# Data extracts
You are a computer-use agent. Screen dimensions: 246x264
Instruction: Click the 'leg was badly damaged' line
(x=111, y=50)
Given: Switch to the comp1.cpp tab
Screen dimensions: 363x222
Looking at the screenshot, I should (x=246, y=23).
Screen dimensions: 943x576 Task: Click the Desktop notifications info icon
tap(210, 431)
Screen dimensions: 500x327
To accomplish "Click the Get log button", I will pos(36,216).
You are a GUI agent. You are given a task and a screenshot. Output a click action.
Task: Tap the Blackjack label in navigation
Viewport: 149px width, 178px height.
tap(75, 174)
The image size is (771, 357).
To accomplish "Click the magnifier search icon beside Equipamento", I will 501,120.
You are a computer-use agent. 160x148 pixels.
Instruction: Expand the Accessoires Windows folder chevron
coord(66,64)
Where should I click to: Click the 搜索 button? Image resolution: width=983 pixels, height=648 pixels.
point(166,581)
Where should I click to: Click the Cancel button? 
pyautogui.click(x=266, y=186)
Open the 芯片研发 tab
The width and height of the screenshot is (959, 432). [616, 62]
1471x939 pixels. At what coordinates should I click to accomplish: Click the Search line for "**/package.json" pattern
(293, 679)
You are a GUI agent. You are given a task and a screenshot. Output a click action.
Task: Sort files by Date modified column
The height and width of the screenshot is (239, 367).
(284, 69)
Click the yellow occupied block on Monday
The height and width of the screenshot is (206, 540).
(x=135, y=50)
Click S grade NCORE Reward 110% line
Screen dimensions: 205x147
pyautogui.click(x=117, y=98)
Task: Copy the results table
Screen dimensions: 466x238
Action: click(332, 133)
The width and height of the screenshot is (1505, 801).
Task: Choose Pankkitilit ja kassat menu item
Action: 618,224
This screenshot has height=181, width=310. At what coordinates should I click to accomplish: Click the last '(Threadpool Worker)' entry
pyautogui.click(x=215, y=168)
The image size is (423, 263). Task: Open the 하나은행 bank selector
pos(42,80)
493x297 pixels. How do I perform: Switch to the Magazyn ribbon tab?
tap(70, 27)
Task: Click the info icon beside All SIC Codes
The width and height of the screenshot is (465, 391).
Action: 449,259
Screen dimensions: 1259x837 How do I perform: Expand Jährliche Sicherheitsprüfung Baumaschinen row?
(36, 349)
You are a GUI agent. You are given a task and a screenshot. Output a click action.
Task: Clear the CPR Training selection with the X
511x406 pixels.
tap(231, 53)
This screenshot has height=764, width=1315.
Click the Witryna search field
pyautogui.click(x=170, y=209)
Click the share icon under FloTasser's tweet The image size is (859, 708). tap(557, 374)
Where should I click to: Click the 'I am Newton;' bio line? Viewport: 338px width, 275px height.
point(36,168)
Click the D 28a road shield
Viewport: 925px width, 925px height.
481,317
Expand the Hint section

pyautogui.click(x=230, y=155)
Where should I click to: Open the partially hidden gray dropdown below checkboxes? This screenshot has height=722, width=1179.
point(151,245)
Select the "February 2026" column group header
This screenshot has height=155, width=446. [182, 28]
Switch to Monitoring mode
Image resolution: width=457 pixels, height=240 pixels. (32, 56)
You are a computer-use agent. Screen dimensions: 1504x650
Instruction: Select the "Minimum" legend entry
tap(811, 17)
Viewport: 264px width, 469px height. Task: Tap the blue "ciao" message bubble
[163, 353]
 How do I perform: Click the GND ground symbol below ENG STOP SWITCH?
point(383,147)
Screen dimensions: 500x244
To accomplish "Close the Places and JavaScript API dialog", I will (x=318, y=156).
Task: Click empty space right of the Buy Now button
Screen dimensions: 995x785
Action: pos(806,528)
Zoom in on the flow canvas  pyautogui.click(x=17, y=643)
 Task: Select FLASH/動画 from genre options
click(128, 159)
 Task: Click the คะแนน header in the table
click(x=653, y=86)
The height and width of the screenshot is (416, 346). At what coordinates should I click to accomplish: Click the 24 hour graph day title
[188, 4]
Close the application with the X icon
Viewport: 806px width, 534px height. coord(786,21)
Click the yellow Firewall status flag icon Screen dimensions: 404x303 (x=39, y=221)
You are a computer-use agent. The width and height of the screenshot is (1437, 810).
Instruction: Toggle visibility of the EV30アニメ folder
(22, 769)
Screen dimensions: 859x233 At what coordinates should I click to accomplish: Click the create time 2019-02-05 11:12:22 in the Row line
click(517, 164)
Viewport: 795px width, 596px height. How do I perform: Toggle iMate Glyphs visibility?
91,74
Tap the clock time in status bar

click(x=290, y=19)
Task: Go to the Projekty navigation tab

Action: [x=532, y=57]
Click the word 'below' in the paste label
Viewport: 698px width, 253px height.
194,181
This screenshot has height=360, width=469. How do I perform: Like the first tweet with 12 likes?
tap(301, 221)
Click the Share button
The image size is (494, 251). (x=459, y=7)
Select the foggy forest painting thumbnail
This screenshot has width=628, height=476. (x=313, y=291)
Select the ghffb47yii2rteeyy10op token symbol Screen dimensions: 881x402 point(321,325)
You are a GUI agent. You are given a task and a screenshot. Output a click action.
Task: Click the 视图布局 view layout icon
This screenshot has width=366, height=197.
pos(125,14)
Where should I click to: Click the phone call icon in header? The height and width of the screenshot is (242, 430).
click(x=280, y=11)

# Exercise aim
Transcribe each entry exactly as it appears.

# Result for this exercise
You are a computer-use agent. Screen dimensions: 246x264
Instruction: Click the 'leg was badly damaged' line
(x=111, y=50)
Given: Switch to the comp1.cpp tab
Screen dimensions: 363x222
Looking at the screenshot, I should (x=246, y=23).
Screen dimensions: 943x576 Task: Click the Desktop notifications info icon
tap(210, 431)
Screen dimensions: 500x327
To accomplish "Click the Get log button", I will pos(36,216).
You are a GUI agent. You are given a task and a screenshot. Output a click action.
Task: Tap the Blackjack label in navigation
Viewport: 149px width, 178px height.
tap(75, 174)
The image size is (771, 357).
To accomplish "Click the magnifier search icon beside Equipamento", I will 501,120.
You are a computer-use agent. 160x148 pixels.
Instruction: Expand the Accessoires Windows folder chevron
coord(66,64)
Where should I click to: Click the 搜索 button? Image resolution: width=983 pixels, height=648 pixels.
point(166,581)
Where should I click to: Click the Cancel button? 
pyautogui.click(x=266, y=186)
Open the 芯片研发 tab
The width and height of the screenshot is (959, 432). [616, 62]
1471x939 pixels. At what coordinates should I click to accomplish: Click the Search line for "**/package.json" pattern
(293, 679)
You are a GUI agent. You are given a task and a screenshot. Output a click action.
Task: Sort files by Date modified column
The height and width of the screenshot is (239, 367).
(284, 69)
Click the yellow occupied block on Monday
The height and width of the screenshot is (206, 540).
(x=135, y=50)
Click S grade NCORE Reward 110% line
Screen dimensions: 205x147
pyautogui.click(x=117, y=98)
Task: Copy the results table
Screen dimensions: 466x238
Action: click(332, 133)
The width and height of the screenshot is (1505, 801).
Task: Choose Pankkitilit ja kassat menu item
Action: 618,224
This screenshot has height=181, width=310. At what coordinates should I click to accomplish: Click the last '(Threadpool Worker)' entry
pyautogui.click(x=215, y=168)
The image size is (423, 263). Task: Open the 하나은행 bank selector
pos(42,80)
493x297 pixels. How do I perform: Switch to the Magazyn ribbon tab?
tap(70, 27)
Task: Click the info icon beside All SIC Codes
The width and height of the screenshot is (465, 391).
Action: 449,259
Screen dimensions: 1259x837 How do I perform: Expand Jährliche Sicherheitsprüfung Baumaschinen row?
(36, 349)
You are a GUI agent. You are given a task and a screenshot. Output a click action.
Task: Clear the CPR Training selection with the X
511x406 pixels.
tap(231, 53)
This screenshot has height=764, width=1315.
Click the Witryna search field
pyautogui.click(x=170, y=209)
Click the share icon under FloTasser's tweet The image size is (859, 708). tap(557, 374)
Where should I click to: Click the 'I am Newton;' bio line? Viewport: 338px width, 275px height.
point(36,168)
Click the D 28a road shield
Viewport: 925px width, 925px height.
481,317
Expand the Hint section

pyautogui.click(x=230, y=155)
Where should I click to: Open the partially hidden gray dropdown below checkboxes? This screenshot has height=722, width=1179.
point(151,245)
Select the "February 2026" column group header
This screenshot has height=155, width=446. [182, 28]
Switch to Monitoring mode
Image resolution: width=457 pixels, height=240 pixels. (32, 56)
You are a computer-use agent. Screen dimensions: 1504x650
Instruction: Select the "Minimum" legend entry
tap(811, 17)
Viewport: 264px width, 469px height. Task: Tap the blue "ciao" message bubble
[163, 353]
 How do I perform: Click the GND ground symbol below ENG STOP SWITCH?
point(383,147)
Screen dimensions: 500x244
To accomplish "Close the Places and JavaScript API dialog", I will (x=318, y=156).
Task: Click empty space right of the Buy Now button
Screen dimensions: 995x785
Action: pos(806,528)
Zoom in on the flow canvas  pyautogui.click(x=17, y=643)
 Task: Select FLASH/動画 from genre options
click(128, 159)
 Task: Click the คะแนน header in the table
click(x=653, y=86)
The height and width of the screenshot is (416, 346). At what coordinates should I click to accomplish: Click the 24 hour graph day title
[188, 4]
Close the application with the X icon
Viewport: 806px width, 534px height. coord(786,21)
Click the yellow Firewall status flag icon Screen dimensions: 404x303 (x=39, y=221)
You are a computer-use agent. The width and height of the screenshot is (1437, 810).
Instruction: Toggle visibility of the EV30アニメ folder
(22, 769)
Screen dimensions: 859x233 At what coordinates should I click to accomplish: Click the create time 2019-02-05 11:12:22 in the Row line
click(517, 164)
Viewport: 795px width, 596px height. How do I perform: Toggle iMate Glyphs visibility?
91,74
Tap the clock time in status bar

click(x=290, y=19)
Task: Go to the Projekty navigation tab

Action: [x=532, y=57]
Click the word 'below' in the paste label
Viewport: 698px width, 253px height.
194,181
This screenshot has height=360, width=469. How do I perform: Like the first tweet with 12 likes?
tap(301, 221)
Click the Share button
The image size is (494, 251). (x=459, y=7)
Select the foggy forest painting thumbnail
This screenshot has width=628, height=476. (x=313, y=291)
Select the ghffb47yii2rteeyy10op token symbol Screen dimensions: 881x402 point(321,325)
You are a GUI agent. You are given a task and a screenshot. Output a click action.
Task: Click the 视图布局 view layout icon
This screenshot has width=366, height=197.
pos(125,14)
Where should I click to: Click the phone call icon in header? The height and width of the screenshot is (242, 430).
click(x=280, y=11)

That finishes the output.